§ WORK INSTRUCTIONS
Print, in exact form, the lines below from the one containing "Task: Click the アフターフォローの充実度_4 cell" through the one containing "Click the blue", and omit all others.

§ DATA SHOWN
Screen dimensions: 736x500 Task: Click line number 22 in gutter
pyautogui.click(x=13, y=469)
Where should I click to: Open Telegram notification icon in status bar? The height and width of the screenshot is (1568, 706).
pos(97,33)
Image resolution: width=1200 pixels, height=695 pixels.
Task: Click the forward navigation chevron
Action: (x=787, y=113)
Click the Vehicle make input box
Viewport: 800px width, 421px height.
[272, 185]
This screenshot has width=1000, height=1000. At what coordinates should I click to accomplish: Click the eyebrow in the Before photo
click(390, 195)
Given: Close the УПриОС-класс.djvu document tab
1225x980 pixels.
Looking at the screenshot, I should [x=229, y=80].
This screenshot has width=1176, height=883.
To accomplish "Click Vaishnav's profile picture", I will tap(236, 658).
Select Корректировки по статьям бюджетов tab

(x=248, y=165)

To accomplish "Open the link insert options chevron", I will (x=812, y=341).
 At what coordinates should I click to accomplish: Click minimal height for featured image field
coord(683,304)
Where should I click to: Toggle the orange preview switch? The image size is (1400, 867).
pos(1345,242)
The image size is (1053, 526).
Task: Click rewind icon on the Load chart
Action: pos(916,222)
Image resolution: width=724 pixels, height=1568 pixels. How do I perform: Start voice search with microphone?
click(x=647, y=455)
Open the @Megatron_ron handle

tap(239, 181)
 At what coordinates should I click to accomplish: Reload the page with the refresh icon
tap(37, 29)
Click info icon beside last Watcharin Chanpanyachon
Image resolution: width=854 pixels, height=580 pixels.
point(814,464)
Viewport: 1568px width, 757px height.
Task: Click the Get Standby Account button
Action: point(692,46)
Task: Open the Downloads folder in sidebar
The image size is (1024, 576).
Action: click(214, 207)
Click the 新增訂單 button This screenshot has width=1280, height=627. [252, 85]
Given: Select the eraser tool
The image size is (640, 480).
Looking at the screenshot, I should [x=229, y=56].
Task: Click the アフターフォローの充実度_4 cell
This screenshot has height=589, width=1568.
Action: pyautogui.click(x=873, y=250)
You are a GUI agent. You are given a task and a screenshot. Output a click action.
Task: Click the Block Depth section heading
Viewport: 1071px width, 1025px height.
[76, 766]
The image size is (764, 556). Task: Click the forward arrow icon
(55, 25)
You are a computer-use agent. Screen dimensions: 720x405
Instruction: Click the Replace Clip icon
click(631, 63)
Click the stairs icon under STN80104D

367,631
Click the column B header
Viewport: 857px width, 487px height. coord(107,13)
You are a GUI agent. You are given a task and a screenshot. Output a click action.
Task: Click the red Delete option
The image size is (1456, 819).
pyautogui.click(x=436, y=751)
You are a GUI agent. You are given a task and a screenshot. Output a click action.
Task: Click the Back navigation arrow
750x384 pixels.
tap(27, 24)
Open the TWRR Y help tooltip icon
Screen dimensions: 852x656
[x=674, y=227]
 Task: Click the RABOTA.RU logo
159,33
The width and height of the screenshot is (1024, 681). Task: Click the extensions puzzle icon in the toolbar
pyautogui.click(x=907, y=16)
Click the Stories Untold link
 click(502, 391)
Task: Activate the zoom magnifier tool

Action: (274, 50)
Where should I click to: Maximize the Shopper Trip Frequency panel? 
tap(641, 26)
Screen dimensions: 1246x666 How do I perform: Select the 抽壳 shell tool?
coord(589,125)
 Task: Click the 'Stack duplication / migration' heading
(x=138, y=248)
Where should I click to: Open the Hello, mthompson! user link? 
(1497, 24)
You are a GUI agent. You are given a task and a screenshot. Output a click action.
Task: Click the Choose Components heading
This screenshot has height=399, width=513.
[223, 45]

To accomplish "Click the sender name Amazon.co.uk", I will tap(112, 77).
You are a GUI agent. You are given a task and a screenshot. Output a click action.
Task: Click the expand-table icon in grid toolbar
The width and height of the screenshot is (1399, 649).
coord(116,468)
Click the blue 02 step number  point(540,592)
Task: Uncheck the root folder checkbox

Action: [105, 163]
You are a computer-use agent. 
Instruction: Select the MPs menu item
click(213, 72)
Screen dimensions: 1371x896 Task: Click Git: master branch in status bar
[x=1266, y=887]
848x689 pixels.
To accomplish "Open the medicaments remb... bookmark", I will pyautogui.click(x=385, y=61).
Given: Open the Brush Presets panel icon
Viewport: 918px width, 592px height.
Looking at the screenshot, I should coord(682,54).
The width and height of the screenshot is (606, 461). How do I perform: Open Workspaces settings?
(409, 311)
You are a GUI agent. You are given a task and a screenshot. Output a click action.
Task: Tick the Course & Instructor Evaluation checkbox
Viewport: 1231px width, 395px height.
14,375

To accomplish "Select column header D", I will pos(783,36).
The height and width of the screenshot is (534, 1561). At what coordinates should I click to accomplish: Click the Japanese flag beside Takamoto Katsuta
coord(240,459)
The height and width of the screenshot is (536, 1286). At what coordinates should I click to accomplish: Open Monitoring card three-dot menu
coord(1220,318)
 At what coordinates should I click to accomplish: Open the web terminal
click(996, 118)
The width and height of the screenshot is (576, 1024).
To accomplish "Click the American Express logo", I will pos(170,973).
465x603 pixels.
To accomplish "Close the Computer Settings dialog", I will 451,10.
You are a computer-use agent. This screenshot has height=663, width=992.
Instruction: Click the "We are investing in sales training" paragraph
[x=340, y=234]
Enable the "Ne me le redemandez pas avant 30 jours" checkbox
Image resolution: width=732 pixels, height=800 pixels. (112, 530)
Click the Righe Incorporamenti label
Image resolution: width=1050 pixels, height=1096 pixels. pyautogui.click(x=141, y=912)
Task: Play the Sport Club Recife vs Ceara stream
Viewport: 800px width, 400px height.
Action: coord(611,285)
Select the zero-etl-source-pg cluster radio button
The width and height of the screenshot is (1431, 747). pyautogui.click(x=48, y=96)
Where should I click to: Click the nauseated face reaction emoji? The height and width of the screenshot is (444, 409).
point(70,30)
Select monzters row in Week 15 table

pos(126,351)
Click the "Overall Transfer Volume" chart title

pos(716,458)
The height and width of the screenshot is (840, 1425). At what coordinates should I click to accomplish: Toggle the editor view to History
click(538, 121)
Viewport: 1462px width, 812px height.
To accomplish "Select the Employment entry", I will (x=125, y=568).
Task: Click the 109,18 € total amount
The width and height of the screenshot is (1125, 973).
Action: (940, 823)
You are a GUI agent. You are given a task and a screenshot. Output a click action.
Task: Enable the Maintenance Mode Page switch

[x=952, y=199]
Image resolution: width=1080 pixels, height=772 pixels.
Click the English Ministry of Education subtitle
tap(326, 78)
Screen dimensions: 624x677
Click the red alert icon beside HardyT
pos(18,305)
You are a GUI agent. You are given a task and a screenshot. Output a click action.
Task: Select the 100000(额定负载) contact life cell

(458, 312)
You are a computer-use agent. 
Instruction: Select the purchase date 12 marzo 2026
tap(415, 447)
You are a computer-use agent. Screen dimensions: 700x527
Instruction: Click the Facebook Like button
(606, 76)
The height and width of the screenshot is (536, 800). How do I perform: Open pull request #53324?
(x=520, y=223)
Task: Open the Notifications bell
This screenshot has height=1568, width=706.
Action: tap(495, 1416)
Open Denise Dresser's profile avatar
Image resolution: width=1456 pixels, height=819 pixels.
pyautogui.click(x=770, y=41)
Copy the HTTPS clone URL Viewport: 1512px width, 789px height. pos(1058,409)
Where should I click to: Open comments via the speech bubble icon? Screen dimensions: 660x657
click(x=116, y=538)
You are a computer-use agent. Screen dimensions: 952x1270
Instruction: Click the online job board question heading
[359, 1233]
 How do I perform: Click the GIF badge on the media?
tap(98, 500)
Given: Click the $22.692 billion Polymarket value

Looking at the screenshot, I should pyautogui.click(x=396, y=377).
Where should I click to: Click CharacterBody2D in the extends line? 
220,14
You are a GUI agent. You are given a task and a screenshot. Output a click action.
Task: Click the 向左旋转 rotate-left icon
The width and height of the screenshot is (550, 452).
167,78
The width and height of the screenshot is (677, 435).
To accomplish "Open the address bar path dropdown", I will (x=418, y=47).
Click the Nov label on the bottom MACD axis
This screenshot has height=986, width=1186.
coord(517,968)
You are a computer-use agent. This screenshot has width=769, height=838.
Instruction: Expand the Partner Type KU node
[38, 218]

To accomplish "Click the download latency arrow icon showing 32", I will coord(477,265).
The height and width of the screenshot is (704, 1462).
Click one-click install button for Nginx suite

§ FINAL ANSWER
Task: Click the アフターフォローの充実度_4 cell
This screenshot has height=589, width=1568.
Action: pyautogui.click(x=873, y=250)
You are a GUI agent. You are given a task and a screenshot. Output a click action.
Task: Click the Block Depth section heading
Viewport: 1071px width, 1025px height.
[76, 766]
The image size is (764, 556). Task: Click the forward arrow icon
(55, 25)
You are a computer-use agent. Screen dimensions: 720x405
Instruction: Click the Replace Clip icon
click(631, 63)
Click the stairs icon under STN80104D

367,631
Click the column B header
Viewport: 857px width, 487px height. coord(107,13)
You are a GUI agent. You are given a task and a screenshot. Output a click action.
Task: Click the red Delete option
The image size is (1456, 819).
pyautogui.click(x=436, y=751)
You are a GUI agent. You are given a task and a screenshot. Output a click action.
Task: Click the Back navigation arrow
750x384 pixels.
tap(27, 24)
Open the TWRR Y help tooltip icon
Screen dimensions: 852x656
[x=674, y=227]
 Task: Click the RABOTA.RU logo
159,33
The width and height of the screenshot is (1024, 681). Task: Click the extensions puzzle icon in the toolbar
pyautogui.click(x=907, y=16)
Click the Stories Untold link
 click(502, 391)
Task: Activate the zoom magnifier tool

Action: (274, 50)
Where should I click to: Maximize the Shopper Trip Frequency panel? 
tap(641, 26)
Screen dimensions: 1246x666 How do I perform: Select the 抽壳 shell tool?
coord(589,125)
 Task: Click the 'Stack duplication / migration' heading
(x=138, y=248)
Where should I click to: Open the Hello, mthompson! user link? 
(1497, 24)
You are a GUI agent. You are given a task and a screenshot. Output a click action.
Task: Click the Choose Components heading
This screenshot has height=399, width=513.
[223, 45]

To accomplish "Click the sender name Amazon.co.uk", I will tap(112, 77).
You are a GUI agent. You are given a task and a screenshot. Output a click action.
Task: Click the expand-table icon in grid toolbar
The width and height of the screenshot is (1399, 649).
coord(116,468)
Click the blue 02 step number  point(540,592)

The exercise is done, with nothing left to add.